* _EXCERPTED TEXT_
* * * *
Professor Chris Hancock

Chief Technology Officer and Founder at Creo Medical Limited

Profile picture of Chris
Chris Hancock received the Ph.D. degree in electronic engineering, working on electronic and microwave circuits,  from Bangor University, Bangor, U.K., in 1996. From 1997 to 2002, he was a Senior Microwave Engineer with Gyrus Medical Ltd. In 2003, he founded MicroOnclogy Ltd.; which is now Creo Medical Limited, a UK based company with a market value close to £350 million. Creomedical developed Chris’s ideas, based on dynamic impedance-matching techniques and integrated RADAR measurement techniques using Ku band energy, for the treatment of tumors.

Creo’s advanced therapeutic energy therapeutic system and miniature instruments have been used now for treatment of patients worldwide for a range of cancers and has transformed the lives of many people – the aim of the company has always been to produce better patient outcomes. In 2009, he was appointed to the chair in Medical Microwave Systems at Bangor University and in 2018 he became a Royal Academy of Engineering Visiting professor at UCL.  In 2019 he was awarded the Institute of Physics Katherine Burr Blodgett Gold Medal and Prize for work on the development of advanced therapeutic energy delivery systems to perform minimally invasive surgery. Chris is a Fellow of the Institute of Physics, a Chartered Physicist, Fellow of the Institute of Engineering and Technology, a Chartered Engineer and a Senior Member of the IEEE. He is a named inventor and lead author on over 1000 patents/patent applications and scholarly publications.
* * * *
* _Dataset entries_
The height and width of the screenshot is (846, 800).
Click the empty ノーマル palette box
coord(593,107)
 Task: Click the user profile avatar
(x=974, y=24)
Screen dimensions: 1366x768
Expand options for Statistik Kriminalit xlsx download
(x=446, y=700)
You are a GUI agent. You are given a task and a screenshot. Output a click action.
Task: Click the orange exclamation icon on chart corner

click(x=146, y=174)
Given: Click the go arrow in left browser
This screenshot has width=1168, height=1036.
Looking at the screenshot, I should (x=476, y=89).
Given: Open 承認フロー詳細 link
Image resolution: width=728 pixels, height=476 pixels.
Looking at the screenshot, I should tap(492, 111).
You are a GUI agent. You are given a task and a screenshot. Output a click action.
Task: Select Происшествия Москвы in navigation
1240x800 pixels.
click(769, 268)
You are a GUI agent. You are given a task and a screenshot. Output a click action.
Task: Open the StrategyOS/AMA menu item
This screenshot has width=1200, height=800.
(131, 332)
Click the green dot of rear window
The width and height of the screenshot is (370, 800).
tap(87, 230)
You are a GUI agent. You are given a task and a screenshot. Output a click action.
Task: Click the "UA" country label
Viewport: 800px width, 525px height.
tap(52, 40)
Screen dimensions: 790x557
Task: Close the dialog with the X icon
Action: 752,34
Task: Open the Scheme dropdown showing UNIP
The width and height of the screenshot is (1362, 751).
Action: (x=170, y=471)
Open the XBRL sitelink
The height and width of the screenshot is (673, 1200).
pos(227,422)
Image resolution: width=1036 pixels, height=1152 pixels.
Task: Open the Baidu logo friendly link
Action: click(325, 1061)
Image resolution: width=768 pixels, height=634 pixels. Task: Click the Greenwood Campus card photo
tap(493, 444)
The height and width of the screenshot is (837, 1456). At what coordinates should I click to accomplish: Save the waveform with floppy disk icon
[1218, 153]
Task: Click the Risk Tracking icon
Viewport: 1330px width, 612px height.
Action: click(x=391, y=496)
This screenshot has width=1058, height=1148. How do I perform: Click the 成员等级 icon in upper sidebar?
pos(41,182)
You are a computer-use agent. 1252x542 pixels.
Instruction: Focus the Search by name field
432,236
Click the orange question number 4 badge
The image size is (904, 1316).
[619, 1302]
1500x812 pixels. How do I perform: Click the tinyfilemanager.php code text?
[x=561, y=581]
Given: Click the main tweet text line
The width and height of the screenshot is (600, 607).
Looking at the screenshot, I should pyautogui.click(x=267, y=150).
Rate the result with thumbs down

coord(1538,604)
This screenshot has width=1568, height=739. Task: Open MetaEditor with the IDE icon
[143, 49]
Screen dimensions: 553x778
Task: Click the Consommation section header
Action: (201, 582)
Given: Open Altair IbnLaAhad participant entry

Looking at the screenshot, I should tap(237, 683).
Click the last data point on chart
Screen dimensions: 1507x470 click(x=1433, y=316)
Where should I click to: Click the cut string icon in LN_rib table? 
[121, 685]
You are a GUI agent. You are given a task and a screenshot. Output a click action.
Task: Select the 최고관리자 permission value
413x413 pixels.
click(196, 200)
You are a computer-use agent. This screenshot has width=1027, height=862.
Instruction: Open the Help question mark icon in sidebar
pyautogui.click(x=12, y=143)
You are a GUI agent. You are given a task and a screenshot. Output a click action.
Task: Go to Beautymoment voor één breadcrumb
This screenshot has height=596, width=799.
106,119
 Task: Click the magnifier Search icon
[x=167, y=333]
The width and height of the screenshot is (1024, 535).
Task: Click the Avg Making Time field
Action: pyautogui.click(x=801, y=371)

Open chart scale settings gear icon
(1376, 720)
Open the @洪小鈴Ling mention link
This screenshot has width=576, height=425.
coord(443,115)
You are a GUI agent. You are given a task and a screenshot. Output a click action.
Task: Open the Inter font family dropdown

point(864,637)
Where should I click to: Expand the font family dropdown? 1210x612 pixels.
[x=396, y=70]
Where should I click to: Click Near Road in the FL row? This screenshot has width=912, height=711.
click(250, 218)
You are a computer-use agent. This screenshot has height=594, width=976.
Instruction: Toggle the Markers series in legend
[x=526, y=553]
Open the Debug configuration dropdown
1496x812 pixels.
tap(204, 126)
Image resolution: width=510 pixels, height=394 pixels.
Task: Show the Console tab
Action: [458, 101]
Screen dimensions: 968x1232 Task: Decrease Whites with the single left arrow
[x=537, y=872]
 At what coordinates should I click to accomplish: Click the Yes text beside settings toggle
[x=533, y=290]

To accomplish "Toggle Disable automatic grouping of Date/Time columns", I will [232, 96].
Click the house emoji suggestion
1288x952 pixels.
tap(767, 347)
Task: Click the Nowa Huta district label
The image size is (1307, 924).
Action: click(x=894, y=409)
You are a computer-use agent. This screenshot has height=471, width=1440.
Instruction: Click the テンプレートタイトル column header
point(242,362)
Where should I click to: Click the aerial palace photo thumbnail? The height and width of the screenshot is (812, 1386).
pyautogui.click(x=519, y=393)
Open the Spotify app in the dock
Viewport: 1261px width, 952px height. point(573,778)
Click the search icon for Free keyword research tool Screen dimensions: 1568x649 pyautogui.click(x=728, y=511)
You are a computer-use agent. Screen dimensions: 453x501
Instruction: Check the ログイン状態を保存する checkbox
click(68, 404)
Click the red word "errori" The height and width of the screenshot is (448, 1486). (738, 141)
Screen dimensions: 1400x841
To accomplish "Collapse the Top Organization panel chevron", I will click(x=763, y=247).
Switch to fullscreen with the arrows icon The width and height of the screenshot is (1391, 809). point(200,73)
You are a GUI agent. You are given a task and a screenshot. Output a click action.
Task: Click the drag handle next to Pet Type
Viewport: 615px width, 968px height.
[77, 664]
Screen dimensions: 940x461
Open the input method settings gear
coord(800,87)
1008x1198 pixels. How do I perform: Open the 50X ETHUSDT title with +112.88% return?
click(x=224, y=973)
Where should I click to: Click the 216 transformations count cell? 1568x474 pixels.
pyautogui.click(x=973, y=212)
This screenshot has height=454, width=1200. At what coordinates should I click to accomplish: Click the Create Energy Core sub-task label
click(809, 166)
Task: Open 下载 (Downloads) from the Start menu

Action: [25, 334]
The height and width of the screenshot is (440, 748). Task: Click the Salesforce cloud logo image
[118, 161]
* * * *
* _INSTRUCTIONS_
a – Answer the following from the profile of Chris Hancock.
(i) What position did he hold with Gyrus Medical Ltd. from 1997 to 2002?
(ii) At which institution did he become a Royal Academy of Engineering Visiting professor in 2018?
(iii) Which award was he given in 2019?
b – Translate into Spanish the following sentence from the profile of Chris Hancock: "In 2019 he was awarded the Institute of Physics Katherine Burr Blodgett Gold Medal and Prize for work on the development of advanced therapeutic energy delivery systems to perform minimally invasive surgery."
c – Return, without any alteration, the part of the profile of Chris Hancock that opens with the words containing "Profile picture of" and closes with "treatment of tumors.".

* _ANSWERS GIVEN_
a –
(i) Senior Microwave Engineer
(ii) UCL
(iii) The Institute of Physics Katherine Burr Blodgett Gold Medal and Prize

b – En 2019 se le otorgó la Medalla de Oro y Premio Katherine Burr Blodgett del Institute of Physics por su trabajo en el desarrollo de sistemas avanzados de administración de energía terapéutica para realizar cirugía mínimamente invasiva.

c –
Profile picture of Chris
Chris Hancock received the Ph.D. degree in electronic engineering, working on electronic and microwave circuits,  from Bangor University, Bangor, U.K., in 1996. From 1997 to 2002, he was a Senior Microwave Engineer with Gyrus Medical Ltd. In 2003, he founded MicroOnclogy Ltd.; which is now Creo Medical Limited, a UK based company with a market value close to £350 million. Creomedical developed Chris’s ideas, based on dynamic impedance-matching techniques and integrated RADAR measurement techniques using Ku band energy, for the treatment of tumors.